The Equifax data breach saga continues to unfold. In late 2017, the company admitted it had suffered significant data loss starting in March of last year. There were likely multiple data theft events over a number of months. At some point in May, they notified a small group of customers but kept mostly quiet. Months later the story went public, after Equifax contacted government officials at the US federal and state level. The numbers and locations of consumers affected by the breach keeps growing. As of March 1, 2018, Equifax is reported to have lost control of personally identifiable information on roughly 147 million consumers. Though most of the victims are in the US, Equifax had and lost data on consumers from Argentina to the UK.

Perpetrators made off with data such as names, addresses, Social Security numbers, and in some cases, driver’s license numbers, credit card numbers, and credit dispute files. Much of this is considered highly sensitive PII.
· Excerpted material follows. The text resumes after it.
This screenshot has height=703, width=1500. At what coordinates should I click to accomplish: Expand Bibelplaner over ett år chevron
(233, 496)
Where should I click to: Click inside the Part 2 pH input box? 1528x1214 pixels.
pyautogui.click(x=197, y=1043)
The breach and its effects on consumers is only part of the story. Equifax faces 240 class action lawsuits and legal action from every US state. However, the US Consumer Financial Protection Bureau is not investigating, has issued no subpoenas, and has essentially “put the brakes” on any punitive actions. The US Federal Trade Commission (FTC) can investigate, but its ability to levy fines is limited. On March 14, 2018, the US Securities and Exchange Commission (SEC) brought insider trading charges against one of Equifax’ executives, who exercised his share options and then sold before news of the breach was made public.

Given that Equifax is still profiting, and the stock price seems to have suffered no lasting effects (some financial analysts are predicting the stock price will reach pre-breach levels in a few months), fines are one of the few means of incentivizing good cybersecurity and privacy practices. Aiming for regulatory compliance is considered by most in the field to be the bare minimum that enterprises should strive for with regard to security. A failure to strictly enforce consumer data protection laws, as in the Equifax case so far, may set a precedent, and may allow other custodians of consumers’ personal data to believe that they won’t be prosecuted if they cut corners on cybersecurity and privacy. Weak security and increasing fraud are not good for business in general.
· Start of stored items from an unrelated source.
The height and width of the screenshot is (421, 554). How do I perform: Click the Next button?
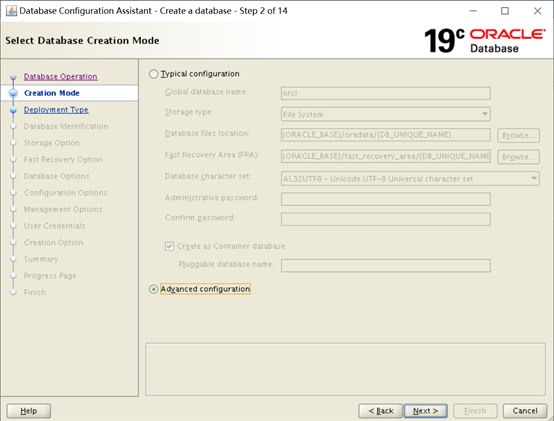click(426, 411)
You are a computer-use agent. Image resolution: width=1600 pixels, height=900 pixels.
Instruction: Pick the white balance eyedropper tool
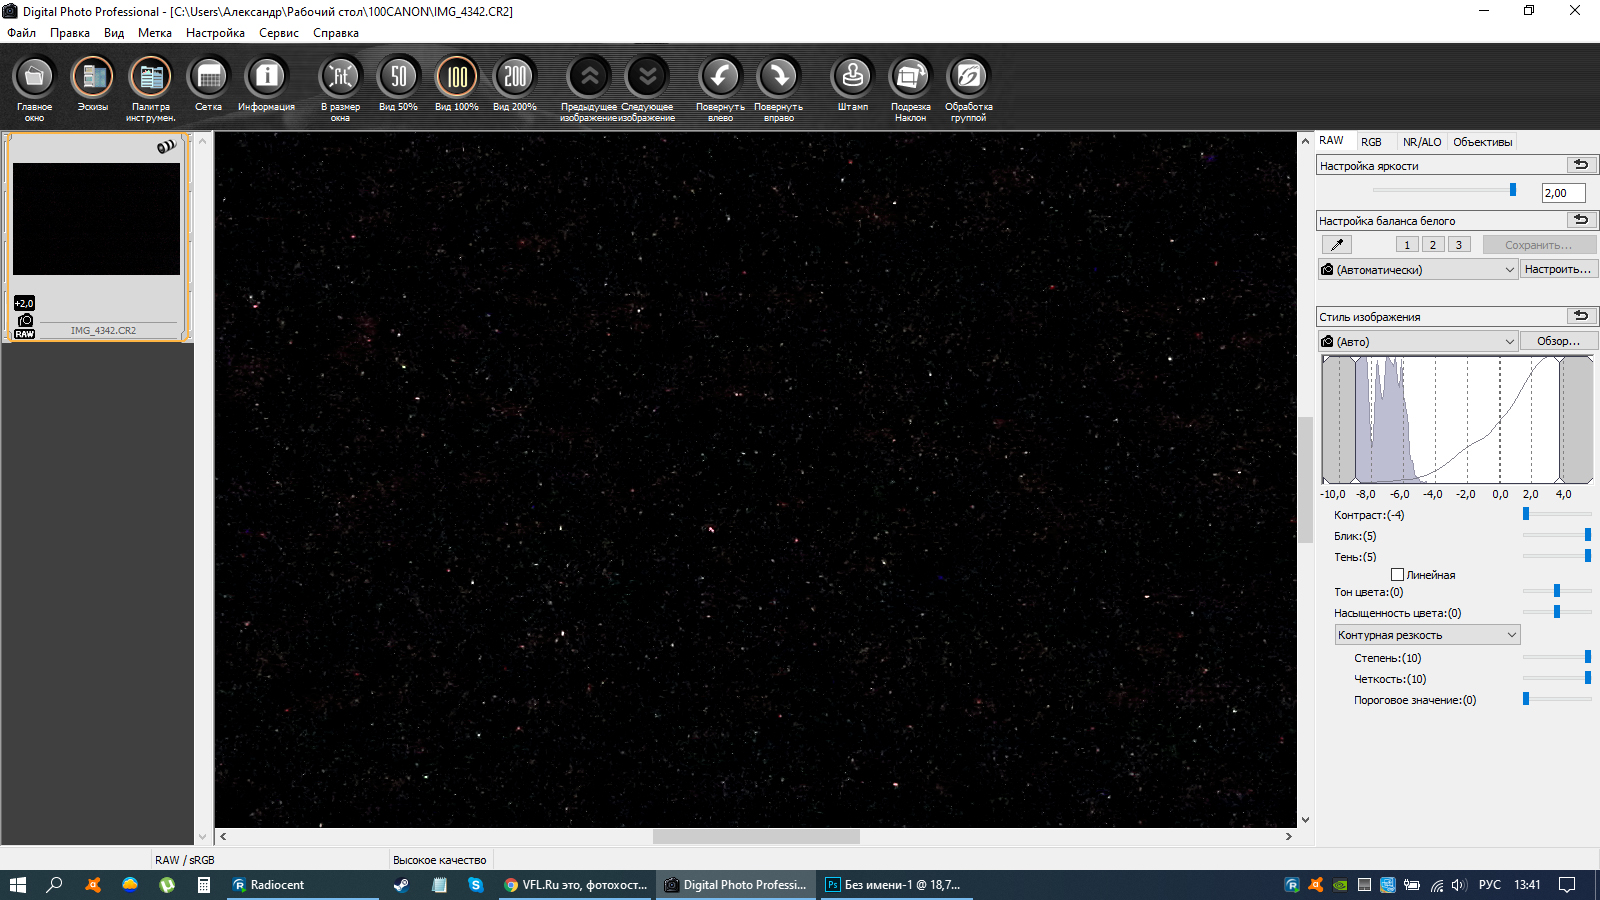point(1336,245)
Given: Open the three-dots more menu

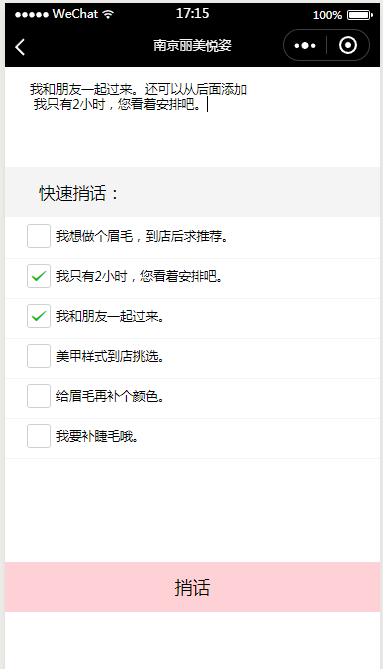Looking at the screenshot, I should (305, 45).
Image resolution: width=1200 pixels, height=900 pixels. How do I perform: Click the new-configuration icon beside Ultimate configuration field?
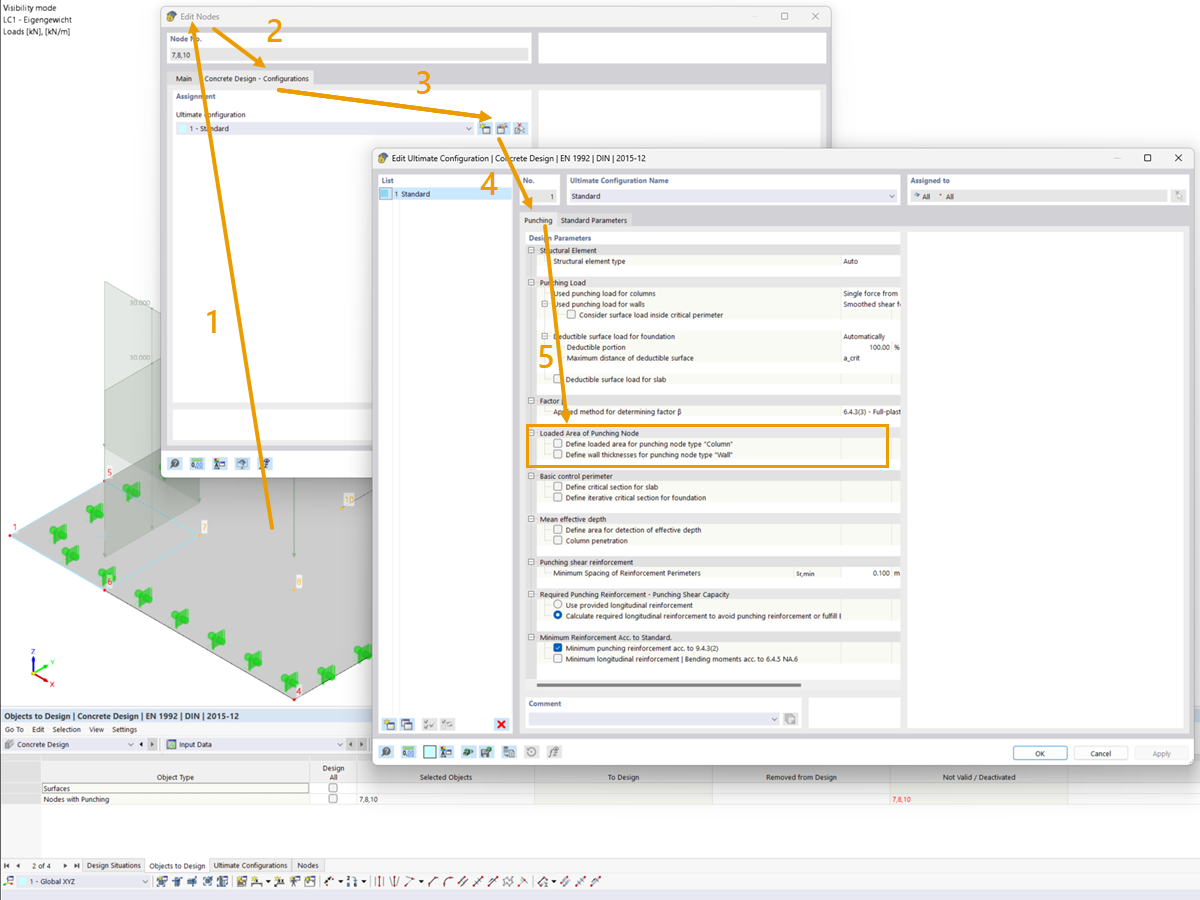485,128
At the end of May 2018, the General Data Protection Regulation (GDPR) comes into effect in the EU. GDPR requires 72-hour breach notification and gives officials the ability to fine companies which fail to protect EU person data up to 4% of global revenue (or €20M) per instance. If an Equifax-like data breach happens in the EU after GDPR takes hold, the results will likely be very different.

Regulators in all jurisdictions must enforce the rules on the books for the good of consumers.